[Target position records]
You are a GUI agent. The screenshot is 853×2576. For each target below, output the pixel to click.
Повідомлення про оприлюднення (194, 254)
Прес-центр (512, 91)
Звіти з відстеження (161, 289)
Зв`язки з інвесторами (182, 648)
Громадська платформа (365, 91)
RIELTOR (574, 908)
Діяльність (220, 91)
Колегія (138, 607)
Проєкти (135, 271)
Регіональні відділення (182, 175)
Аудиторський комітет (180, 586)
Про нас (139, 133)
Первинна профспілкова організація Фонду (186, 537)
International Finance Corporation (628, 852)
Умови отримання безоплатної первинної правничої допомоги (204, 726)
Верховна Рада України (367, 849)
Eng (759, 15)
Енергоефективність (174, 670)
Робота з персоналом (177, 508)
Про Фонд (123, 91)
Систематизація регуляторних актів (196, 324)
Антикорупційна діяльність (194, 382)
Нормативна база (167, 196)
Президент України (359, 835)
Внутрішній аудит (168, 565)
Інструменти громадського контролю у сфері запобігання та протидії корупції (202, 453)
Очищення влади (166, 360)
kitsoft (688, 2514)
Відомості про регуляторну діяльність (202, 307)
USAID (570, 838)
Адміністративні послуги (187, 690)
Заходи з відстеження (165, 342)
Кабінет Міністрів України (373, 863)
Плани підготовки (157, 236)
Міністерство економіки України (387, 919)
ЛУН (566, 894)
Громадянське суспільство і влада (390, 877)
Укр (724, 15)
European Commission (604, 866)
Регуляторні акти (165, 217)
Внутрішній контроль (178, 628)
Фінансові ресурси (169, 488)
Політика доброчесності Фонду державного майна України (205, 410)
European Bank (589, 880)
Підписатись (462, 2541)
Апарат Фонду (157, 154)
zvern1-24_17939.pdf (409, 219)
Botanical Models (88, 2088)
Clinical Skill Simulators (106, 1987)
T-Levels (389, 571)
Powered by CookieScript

STATED EXERCISE: Rewrite every item above, putting "English" wherever "Eng" appears and changing nothing else.

TASK RESPONSE:
You are a GUI agent. The screenshot is 853×2576. For each target below, output the pixel to click.
Повідомлення про оприлюднення (194, 254)
Прес-центр (512, 91)
Звіти з відстеження (161, 289)
Зв`язки з інвесторами (182, 648)
Громадська платформа (365, 91)
RIELTOR (574, 908)
Діяльність (220, 91)
Колегія (138, 607)
Проєкти (135, 271)
Регіональні відділення (182, 175)
Аудиторський комітет (180, 586)
Про нас (139, 133)
Первинна профспілкова організація Фонду (186, 537)
International Finance Corporation (628, 852)
Умови отримання безоплатної первинної правничої допомоги (204, 726)
Верховна Рада України (367, 849)
English (759, 15)
Енергоефективність (174, 670)
Робота з персоналом (177, 508)
Про Фонд (123, 91)
Систематизація регуляторних актів (196, 324)
Антикорупційна діяльність (194, 382)
Нормативна база (167, 196)
Президент України (359, 835)
Внутрішній аудит (168, 565)
Інструменти громадського контролю у сфері запобігання та протидії корупції (202, 453)
Очищення влади (166, 360)
kitsoft (688, 2514)
Відомості про регуляторну діяльність (202, 307)
USAID (570, 838)
Адміністративні послуги (187, 690)
Заходи з відстеження (165, 342)
Кабінет Міністрів України (373, 863)
Плани підготовки (157, 236)
Міністерство економіки України (387, 919)
ЛУН (566, 894)
Громадянське суспільство і влада (390, 877)
Укр (724, 15)
European Commission (604, 866)
Регуляторні акти (165, 217)
Внутрішній контроль (178, 628)
Фінансові ресурси (169, 488)
Політика доброчесності Фонду державного майна України (205, 410)
European Bank (589, 880)
Підписатись (462, 2541)
Апарат Фонду (157, 154)
zvern1-24_17939.pdf (409, 219)
Botanical Models (88, 2088)
Clinical Skill Simulators (106, 1987)
T-Levels (389, 571)
Powered by CookieScript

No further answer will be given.